The request:
Rewrite the listing from the line with "coordinates (547, 390)." to the line with "Looking at the image, I should click on (1636, 3).", switching "Safer Staffing Reports" to "Safe Staffing Reports" and leaving everything else unchanged.

Interface element listing

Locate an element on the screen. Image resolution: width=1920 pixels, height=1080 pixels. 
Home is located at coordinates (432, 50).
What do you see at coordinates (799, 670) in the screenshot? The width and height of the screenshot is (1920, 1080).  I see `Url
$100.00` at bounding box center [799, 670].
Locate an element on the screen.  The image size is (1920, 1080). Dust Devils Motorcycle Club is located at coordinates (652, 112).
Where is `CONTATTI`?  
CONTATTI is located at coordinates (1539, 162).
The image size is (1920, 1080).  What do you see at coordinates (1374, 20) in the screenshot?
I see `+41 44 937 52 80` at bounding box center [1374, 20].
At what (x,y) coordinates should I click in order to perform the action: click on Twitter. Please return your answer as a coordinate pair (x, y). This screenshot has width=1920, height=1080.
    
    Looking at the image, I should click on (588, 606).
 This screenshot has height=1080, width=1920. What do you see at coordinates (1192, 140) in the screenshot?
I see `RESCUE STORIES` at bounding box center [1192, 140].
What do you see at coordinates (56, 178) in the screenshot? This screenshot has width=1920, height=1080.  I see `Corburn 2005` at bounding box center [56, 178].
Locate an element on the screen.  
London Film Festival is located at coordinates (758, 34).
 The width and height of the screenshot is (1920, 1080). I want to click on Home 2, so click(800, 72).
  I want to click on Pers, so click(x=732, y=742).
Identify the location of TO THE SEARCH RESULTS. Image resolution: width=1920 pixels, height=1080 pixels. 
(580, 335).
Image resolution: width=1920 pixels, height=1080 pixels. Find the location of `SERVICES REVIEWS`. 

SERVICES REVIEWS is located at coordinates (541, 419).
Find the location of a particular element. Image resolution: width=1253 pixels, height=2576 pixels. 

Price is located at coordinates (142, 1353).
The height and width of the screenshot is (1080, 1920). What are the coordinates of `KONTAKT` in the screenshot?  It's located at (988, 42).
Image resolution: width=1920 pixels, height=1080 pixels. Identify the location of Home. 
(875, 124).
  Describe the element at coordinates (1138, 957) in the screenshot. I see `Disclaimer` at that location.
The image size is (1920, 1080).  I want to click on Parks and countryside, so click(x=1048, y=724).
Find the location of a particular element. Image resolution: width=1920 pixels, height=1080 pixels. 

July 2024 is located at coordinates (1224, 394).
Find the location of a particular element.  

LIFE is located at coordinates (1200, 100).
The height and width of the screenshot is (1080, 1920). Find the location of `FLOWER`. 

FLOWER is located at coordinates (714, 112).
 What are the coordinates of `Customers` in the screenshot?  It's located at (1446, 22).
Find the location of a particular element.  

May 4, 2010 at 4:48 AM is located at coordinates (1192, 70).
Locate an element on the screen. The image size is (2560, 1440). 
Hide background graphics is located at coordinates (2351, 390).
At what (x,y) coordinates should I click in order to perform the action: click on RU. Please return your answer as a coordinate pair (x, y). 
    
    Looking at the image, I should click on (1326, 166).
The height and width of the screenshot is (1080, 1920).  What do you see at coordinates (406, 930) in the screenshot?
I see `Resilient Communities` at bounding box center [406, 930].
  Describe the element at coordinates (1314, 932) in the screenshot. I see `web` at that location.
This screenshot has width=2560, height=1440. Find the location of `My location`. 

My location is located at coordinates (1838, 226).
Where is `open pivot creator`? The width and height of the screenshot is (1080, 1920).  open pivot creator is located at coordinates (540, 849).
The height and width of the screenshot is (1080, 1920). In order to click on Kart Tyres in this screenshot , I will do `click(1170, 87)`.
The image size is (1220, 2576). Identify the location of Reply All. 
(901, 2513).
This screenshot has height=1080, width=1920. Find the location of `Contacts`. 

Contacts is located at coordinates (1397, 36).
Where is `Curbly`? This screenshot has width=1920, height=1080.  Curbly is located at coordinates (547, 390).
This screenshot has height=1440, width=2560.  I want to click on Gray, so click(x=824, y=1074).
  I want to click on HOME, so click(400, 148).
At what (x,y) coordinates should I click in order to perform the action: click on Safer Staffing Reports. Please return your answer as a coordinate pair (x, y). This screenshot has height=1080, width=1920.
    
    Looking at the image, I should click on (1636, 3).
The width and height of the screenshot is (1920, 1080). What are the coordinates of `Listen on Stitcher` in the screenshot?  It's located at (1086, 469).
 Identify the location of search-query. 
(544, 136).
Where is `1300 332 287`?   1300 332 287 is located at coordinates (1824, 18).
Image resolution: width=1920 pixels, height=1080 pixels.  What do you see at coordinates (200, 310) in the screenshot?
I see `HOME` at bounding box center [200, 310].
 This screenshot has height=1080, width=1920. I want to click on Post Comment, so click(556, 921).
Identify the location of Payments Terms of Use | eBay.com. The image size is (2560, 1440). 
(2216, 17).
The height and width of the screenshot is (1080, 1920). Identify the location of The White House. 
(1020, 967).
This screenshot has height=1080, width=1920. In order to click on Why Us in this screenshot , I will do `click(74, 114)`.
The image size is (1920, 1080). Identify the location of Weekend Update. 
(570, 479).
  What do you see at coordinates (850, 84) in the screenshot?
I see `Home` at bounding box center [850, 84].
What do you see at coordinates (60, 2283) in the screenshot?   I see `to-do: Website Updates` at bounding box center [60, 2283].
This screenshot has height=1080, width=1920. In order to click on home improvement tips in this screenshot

Response for this exercise:
Where is `Curbly`? This screenshot has width=1920, height=1080.  Curbly is located at coordinates (547, 390).
This screenshot has height=1440, width=2560.  I want to click on Gray, so click(x=824, y=1074).
  I want to click on HOME, so click(400, 148).
At what (x,y) coordinates should I click in order to perform the action: click on Safe Staffing Reports. Please return your answer as a coordinate pair (x, y). This screenshot has height=1080, width=1920.
    
    Looking at the image, I should click on (1636, 3).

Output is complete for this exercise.